| Em 20/10/2020

Pesquisador estuda alternativas para aumentar a capacidade da energia solar em Mato Grosso do Sul

 

Foto: Divulgação

Uma das maiores promessas de recurso renovável do mundo, a energia solar tem se popularizado na América do Sul e atraído a atenção de pesquisadores, como é o caso do professor da UEMS (Universidade Estadual de Mato Grosso do Sul), Sandro Márcio Lima. Com apoio da Fundect e CNPp, Lima coordena um Pronex (Programa de Apoio aos Núcleos de Excelência), que investiga como melhorar a eficiência da conversão da energia solar em energia elétrica, mas sem aumentar os custos para o cliente.

De acordo com Lima, apesar da popularização da energia solar, as placas ainda funcionam com apenas 20% da capacidade, por isso, a necessidade de buscar alternativas que aumentem a eficiência do recurso. “Nós pesquisamos materiais que são utilizados para contribuir e melhorar a eficiência de conversão da energia solar com a energia elétrica. A energia solar atualmente está na moda. A gente vê as placas sendo instaladas, usinas sendo criadas, muitas inclusive aqui no Estado, mas o que acontece é que essas placas não são nacionais, são importadas”, explica o pesquisador.

Para Lima, as placas poderiam ter uma eficiência ainda maior se fossem planejadas de acordo com as especificidades nacionais. “As testagens pelas quais as placas passam para ver a eficiência de aproveitamento são de lugares com radiação solar muito diferente da nossa região, a maioria é da Alemanha, onde não há a insolação que temos aqui. No Brasil nós temos condições de aproveitar melhor essa tecnologia, porém, não aproveitamos mais do 20% da energia solar para gerar energia elétrica. Tem esse gargalo e ainda não melhoramos a eficiência. Isso é no mundo, não é apenas no Brasil que não conseguimos. Desde a década de 70 que se tenta aprimorar esse dispositivo para melhor converter essa energia solar em energia elétrica e não consegue”, ressalta.

Ainda de acordo com o pesquisador, quando há o aumento da eficiência, o custo também é elevado. “Já trocaram alguns materiais, fizeram vários dispositivos semicondutores para tentar melhorar e quando conseguem 1% ou 2% de melhorias, elevam o custo em 3 vezes. Nossa pesquisa dentro do Pronex é justamente tentar melhorar essa eficiência da energia solar desenvolvendo materiais inorgânicos, como vidros e cristais, que possam ter condições de absorver a luz solar eficientemente e converter para que o semicondutor tire maior proveito disso”, frisa.

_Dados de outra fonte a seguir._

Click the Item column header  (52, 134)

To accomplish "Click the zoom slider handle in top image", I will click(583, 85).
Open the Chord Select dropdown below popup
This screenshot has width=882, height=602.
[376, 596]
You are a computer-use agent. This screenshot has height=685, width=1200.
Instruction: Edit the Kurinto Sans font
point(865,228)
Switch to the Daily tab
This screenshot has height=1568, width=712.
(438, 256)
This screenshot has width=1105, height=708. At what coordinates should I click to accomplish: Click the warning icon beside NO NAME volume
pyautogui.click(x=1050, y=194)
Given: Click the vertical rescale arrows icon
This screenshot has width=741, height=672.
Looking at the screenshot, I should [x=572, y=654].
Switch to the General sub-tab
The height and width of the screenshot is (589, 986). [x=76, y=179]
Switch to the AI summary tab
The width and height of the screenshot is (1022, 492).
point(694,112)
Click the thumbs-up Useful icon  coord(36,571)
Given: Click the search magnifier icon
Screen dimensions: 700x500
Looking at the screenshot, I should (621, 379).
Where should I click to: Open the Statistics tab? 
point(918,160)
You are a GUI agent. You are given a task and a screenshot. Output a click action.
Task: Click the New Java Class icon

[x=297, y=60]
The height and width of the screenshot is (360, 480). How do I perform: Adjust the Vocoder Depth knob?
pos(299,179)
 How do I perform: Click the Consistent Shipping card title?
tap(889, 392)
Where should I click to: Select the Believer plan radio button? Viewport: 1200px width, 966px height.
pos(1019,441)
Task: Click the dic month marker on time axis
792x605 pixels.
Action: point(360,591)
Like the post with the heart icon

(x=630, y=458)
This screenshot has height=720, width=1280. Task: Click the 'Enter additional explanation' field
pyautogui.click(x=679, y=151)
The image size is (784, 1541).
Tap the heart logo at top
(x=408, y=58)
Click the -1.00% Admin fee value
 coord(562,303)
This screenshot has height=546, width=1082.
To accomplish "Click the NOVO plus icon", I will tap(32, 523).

O processo é totalmente luminoso. “É luz solar que entra no material e o material gera luz também, em uma outra frequência. Precisamos ter um material que absorva a luz solar visível e converta para o infravermelho, que é aonde os semicondutores trabalham mais eficientes. Então nós tentamos desenvolver e caracterizar esses materiais dentro do nosso Pronex. Nós já investigamos cinco materiais e estamos trabalhando para a nossa primeira patente, para essa finalidade”, pontua.